Single-cell spatial mapping reveals reproducible cell type organization and spatially-dependent gene expression in gastruloids

Gastruloids are stem-cell-based models that recapitulate key aspects of mammalian gastrulation, including formation of an anterior-posterior (AP) axis. However, we do not have detailed spatial information about gene expression and cell type organization, particularly at the level of individual gastruloids. Here, we report a spatially resolved, single-cell molecular catalog of the transcriptomes of 26 individual gastruloids. We found that cell type composition and tissue-scale spatial organization were largely consistent across gastruloids, but meso-scale patterning of specific cell types varied between samples.
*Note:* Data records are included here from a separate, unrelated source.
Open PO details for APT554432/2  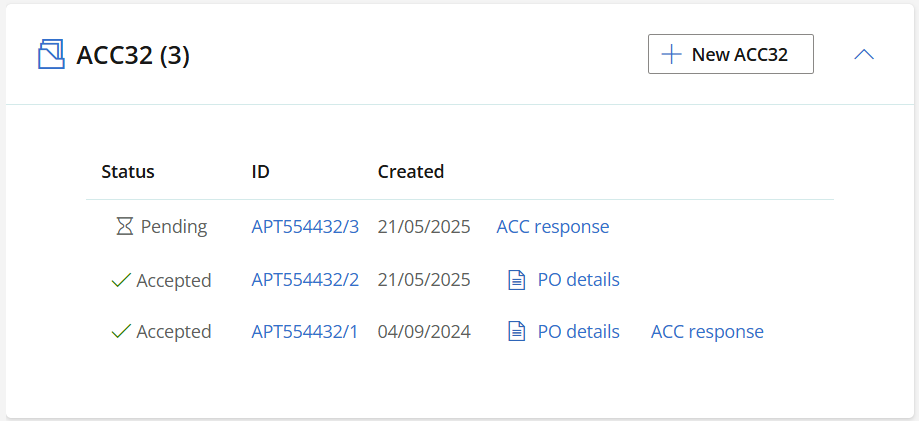pos(578,280)
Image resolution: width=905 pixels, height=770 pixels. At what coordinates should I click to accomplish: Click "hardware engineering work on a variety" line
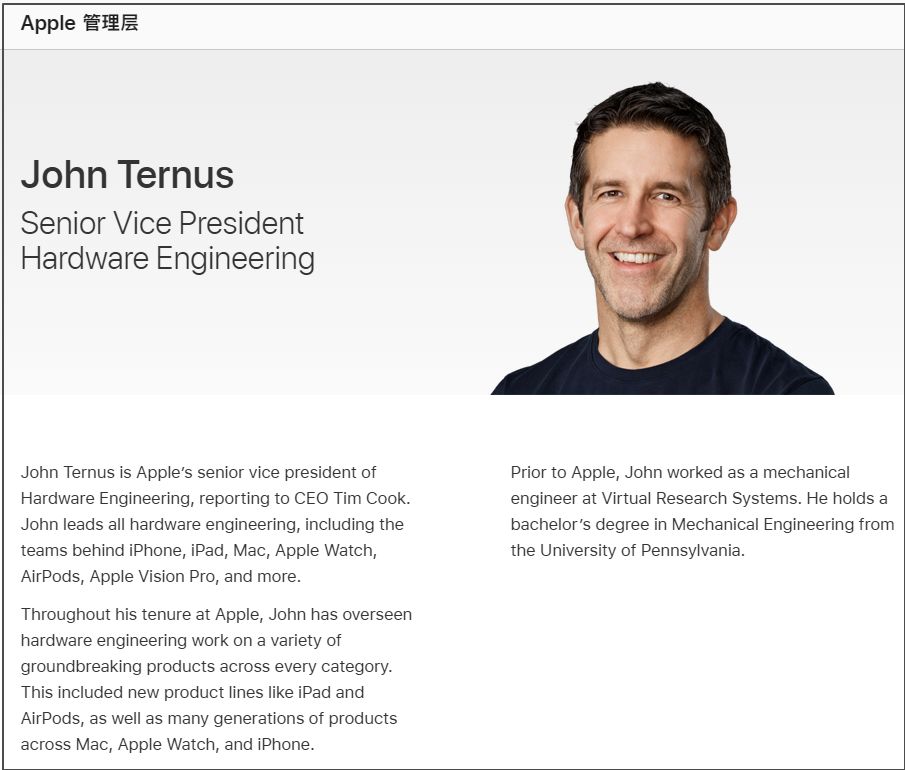[180, 640]
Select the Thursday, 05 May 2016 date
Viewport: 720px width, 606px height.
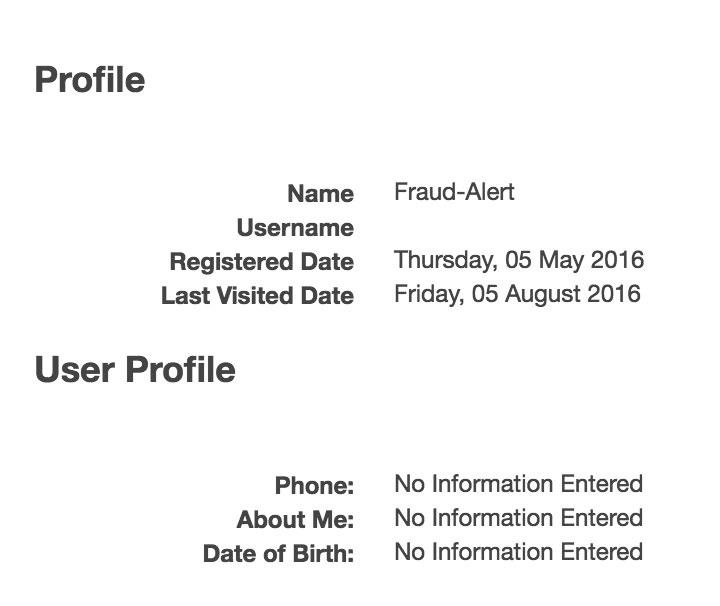(x=519, y=261)
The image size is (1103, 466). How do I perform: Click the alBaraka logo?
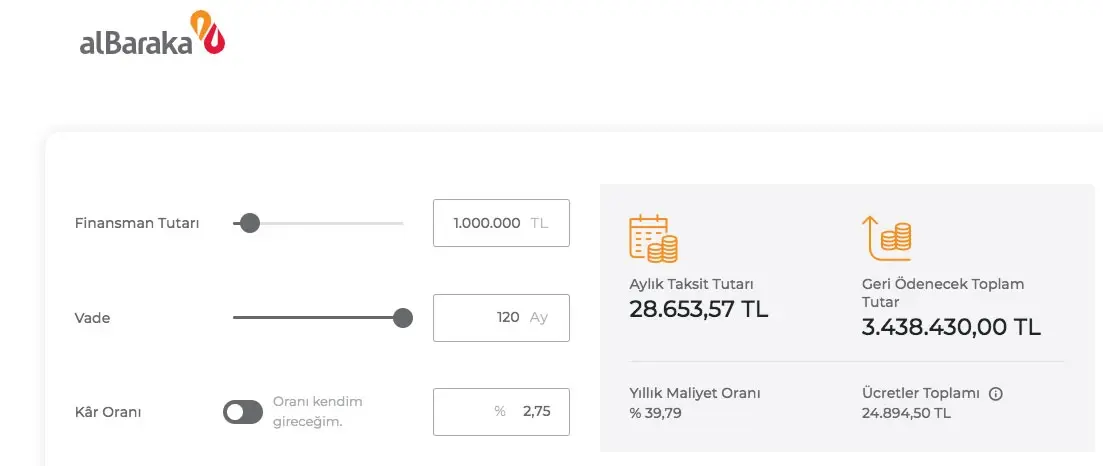tap(152, 36)
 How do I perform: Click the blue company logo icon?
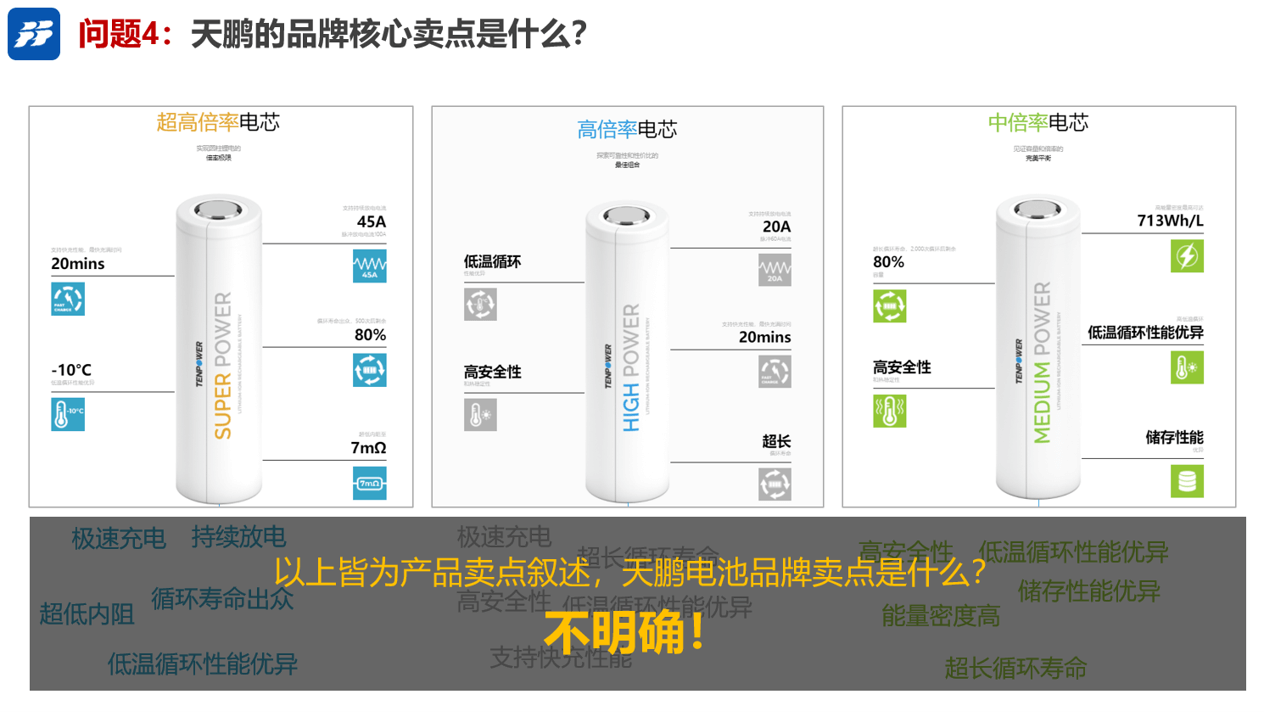click(x=34, y=34)
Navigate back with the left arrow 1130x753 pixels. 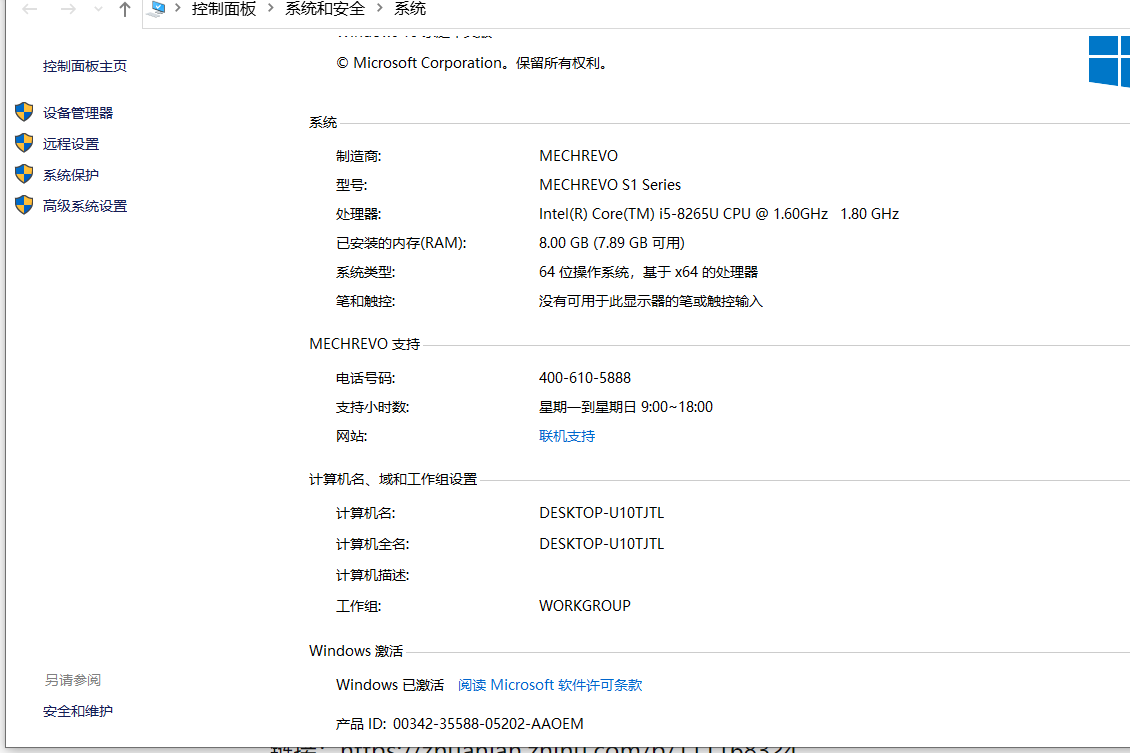(30, 9)
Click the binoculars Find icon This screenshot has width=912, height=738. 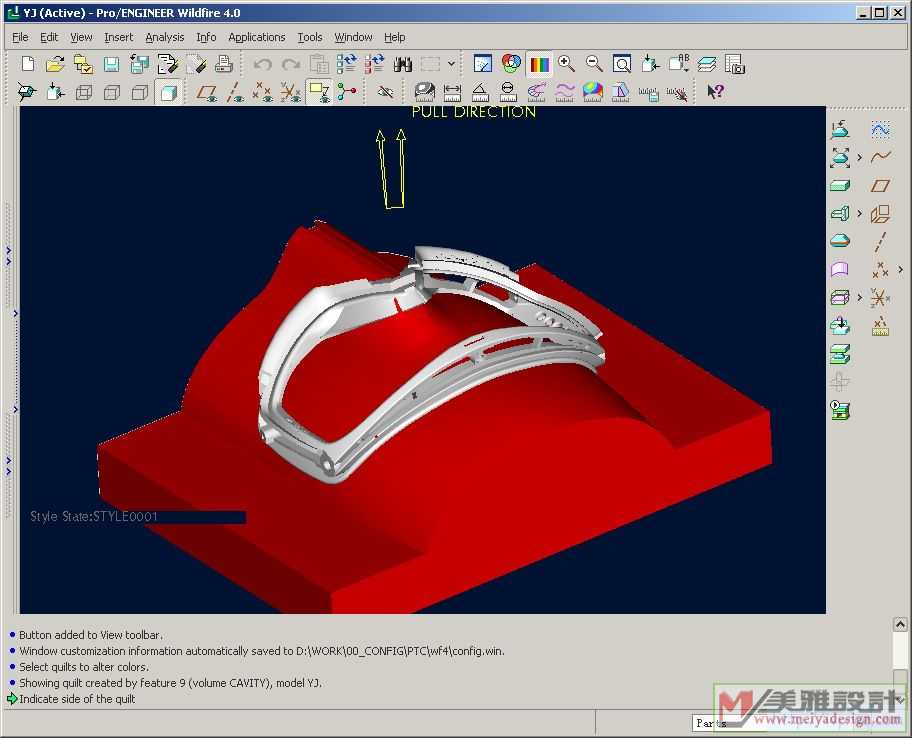(x=403, y=64)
Posterior cell types formed distinct, organized clusters, while anterior cell types were more disorganized. To distinguish progressive differentiation from cell type differences, we developed the L-score, a parameter-free quantification of mutually exclusive gene expression. This analysis revealed spatial organization without explicit encoding, recapitulated known cell type relationships, and identified novel gene expression states and spatial subclusters within cell types. We confirmed that in gastruloids, NMP differentiation occurred through a continuous, spatially-coordinated process. We also showed that endothelial precursors exhibited unique spatial organization and had distinct gene expression profiles dependent on their association with anterior somitic or posterior endodermal tissues. This work enables the rigorous use of gastruloids as models for studying the molecular mechanisms underlying mammalian development and tissue organization, and introduces new computational tools for analyzing spatially-resolved single-cell datasets.